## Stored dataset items

+ + + + + + +

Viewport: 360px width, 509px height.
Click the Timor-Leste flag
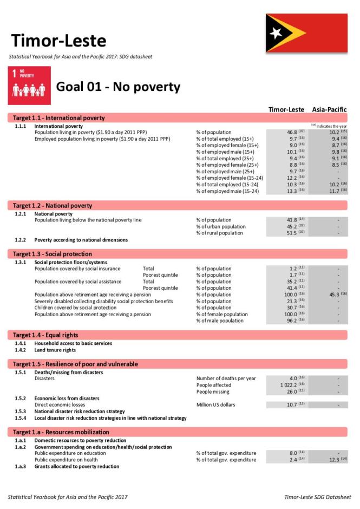coord(306,34)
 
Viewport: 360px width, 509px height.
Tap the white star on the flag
coord(276,33)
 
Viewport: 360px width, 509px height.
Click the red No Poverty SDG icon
coord(30,86)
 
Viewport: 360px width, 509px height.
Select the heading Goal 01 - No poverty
coord(118,87)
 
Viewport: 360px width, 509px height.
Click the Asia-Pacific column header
coord(329,109)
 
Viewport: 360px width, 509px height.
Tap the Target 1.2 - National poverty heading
coord(53,206)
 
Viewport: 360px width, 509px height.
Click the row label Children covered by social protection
coord(75,308)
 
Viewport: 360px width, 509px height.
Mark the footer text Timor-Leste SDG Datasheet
coord(317,497)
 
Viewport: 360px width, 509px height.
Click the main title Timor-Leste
coord(58,41)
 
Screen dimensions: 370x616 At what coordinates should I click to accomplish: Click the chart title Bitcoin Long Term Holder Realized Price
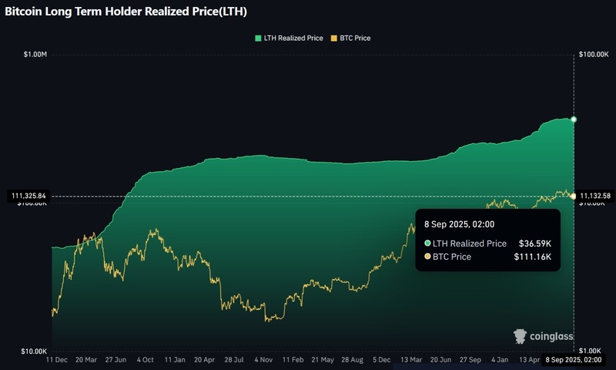click(126, 12)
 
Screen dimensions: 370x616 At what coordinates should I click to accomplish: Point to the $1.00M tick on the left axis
click(35, 55)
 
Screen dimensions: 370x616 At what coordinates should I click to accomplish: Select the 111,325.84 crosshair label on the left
click(27, 196)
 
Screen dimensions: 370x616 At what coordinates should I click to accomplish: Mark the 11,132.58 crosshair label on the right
click(594, 196)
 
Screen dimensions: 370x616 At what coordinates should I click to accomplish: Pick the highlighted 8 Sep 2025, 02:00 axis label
click(573, 359)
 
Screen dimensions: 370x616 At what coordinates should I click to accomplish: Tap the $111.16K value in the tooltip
click(532, 257)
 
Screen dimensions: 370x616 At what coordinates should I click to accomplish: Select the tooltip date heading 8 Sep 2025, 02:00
click(459, 224)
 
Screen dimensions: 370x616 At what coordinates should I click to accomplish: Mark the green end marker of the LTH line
click(574, 119)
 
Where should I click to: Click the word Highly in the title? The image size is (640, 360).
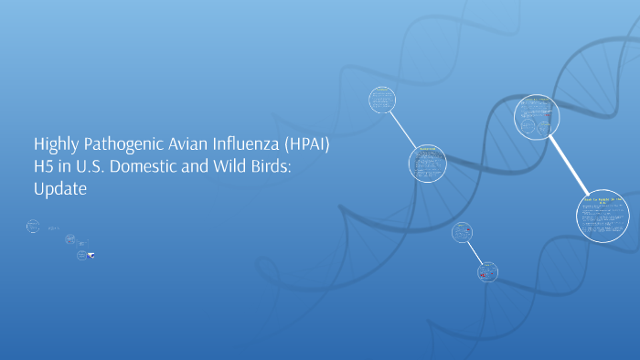[55, 145]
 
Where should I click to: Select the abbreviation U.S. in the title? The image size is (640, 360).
[94, 167]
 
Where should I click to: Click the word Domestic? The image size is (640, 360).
[154, 167]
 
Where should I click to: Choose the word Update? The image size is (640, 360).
[60, 190]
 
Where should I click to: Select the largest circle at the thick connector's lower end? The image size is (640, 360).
[603, 217]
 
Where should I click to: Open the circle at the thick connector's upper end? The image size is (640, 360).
[535, 117]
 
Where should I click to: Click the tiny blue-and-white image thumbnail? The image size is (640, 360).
[91, 256]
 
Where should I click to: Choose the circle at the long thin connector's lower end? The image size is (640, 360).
[426, 163]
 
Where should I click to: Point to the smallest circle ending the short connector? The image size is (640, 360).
[488, 270]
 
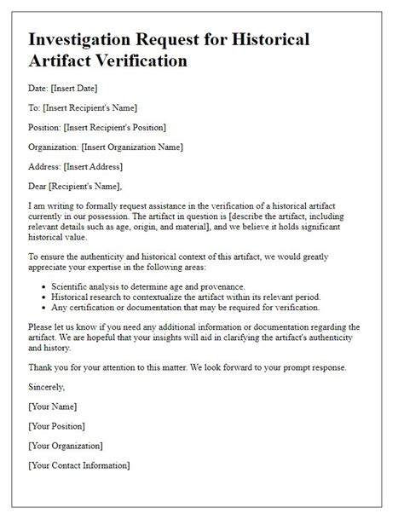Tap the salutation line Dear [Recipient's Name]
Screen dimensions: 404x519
point(75,187)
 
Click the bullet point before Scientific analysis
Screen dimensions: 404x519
point(43,287)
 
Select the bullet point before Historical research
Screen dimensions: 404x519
point(43,297)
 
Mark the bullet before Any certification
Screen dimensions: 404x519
point(43,308)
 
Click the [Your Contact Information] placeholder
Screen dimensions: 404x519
point(80,465)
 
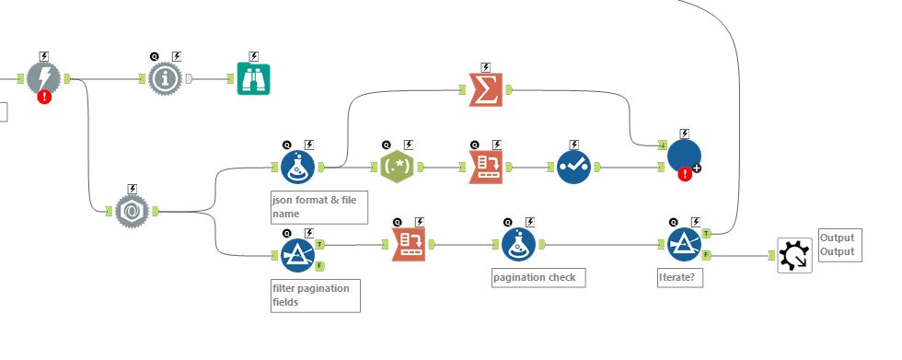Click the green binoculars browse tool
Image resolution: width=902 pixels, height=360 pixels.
point(253,79)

+ + + + + + +

Print the lines above verbatim, from the line containing "Mark the bullet before Any certification" through the last line, with both ends included. Leave the pictures out.

Mark the bullet before Any certification
Screen dimensions: 404x519
point(43,308)
 
Click the [Your Contact Information] placeholder
Screen dimensions: 404x519
point(80,465)
 
Click the green binoculars browse tool
Image resolution: width=902 pixels, height=360 pixels.
point(253,79)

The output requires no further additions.